Y dos momentos tan clásicos como reconocidos por todo amante
del cine. Por un lado, la fabulosa escena de ‘Casablanca’ (1942) en la que un
checo pide a la orquesta del bar de Rick que toque ‘La Marsellesa’ para tapar
los cánticos de los nazis; ¡qué fuerza emotiva!, ¡qué torbellino de
irrefrenables sentimientos!, ¡qué cantidad de humana pasión! ¡Qué lección de
valentía y coraje frente a la barbarie!
Y por otro lado, la mil veces repetida de ‘Qué bello es
vivir’ (1946), cuando al final regresa de su pesadilla el protagonista que, ya
en su casa, escucha a su esposa “es un milagro, es un milagro”, y a la mujer
negra que entregándole unos billetes le explica “guardaba este dinero para mi
divorcio…, si alguna vez encuentro marido”. No hay quien pueda resistir la
magia blanca que se desprende de esa situación.
Pero como siempre hay de todo, el cine clásico también
muestra deslices, algunos de los cuales gozan de buena prensa.
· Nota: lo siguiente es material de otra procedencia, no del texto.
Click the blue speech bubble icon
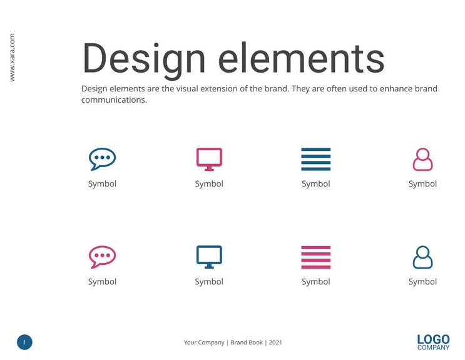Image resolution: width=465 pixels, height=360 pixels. (102, 158)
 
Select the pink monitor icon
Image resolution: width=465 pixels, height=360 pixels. (209, 158)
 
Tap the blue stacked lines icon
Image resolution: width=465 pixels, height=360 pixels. (315, 159)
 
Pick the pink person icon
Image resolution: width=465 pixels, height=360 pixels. (422, 159)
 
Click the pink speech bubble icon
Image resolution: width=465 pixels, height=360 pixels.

Por ejemplo, la
afamada secuencia de ‘Lo que el viento se llevó’ en la que la protagonista,
ante un horizonte rojizo, proclama “juro ante Dios que nunca volveré a pasar
hambre”. A pesar de que se tiene por uno de los cuadros cumbre de la historia
de la cinematografía, en realidad es una tontería, puesto que uno puede
proponerse cosas que dependan de sí mismo, por ejemplo, puede prometerse no
volver a esta ciudad o no practicar este ejercicio nunca jamás, pero no puede
proponerse cosas que no están en su mano y son ajenas a su voluntad, por ejemplo,
uno no puede jurarse que no volverá a mojarse cuando llueva o que no volverá a
pasar hambre, ya que uno no pasa hambre por gusto, por decisión propia, de
forma que si no hay comida no podrás cumplir tu promesa y tendrás gazuza, y también
te mojarás cuando la lluvia te pille en la calle. Claro que tal vez la cosa se
deba a la traducción, ya que es posible (sólo posible) que lo que de verdad
diga sea “juro que haré lo posible para no volver a pasar hambre”.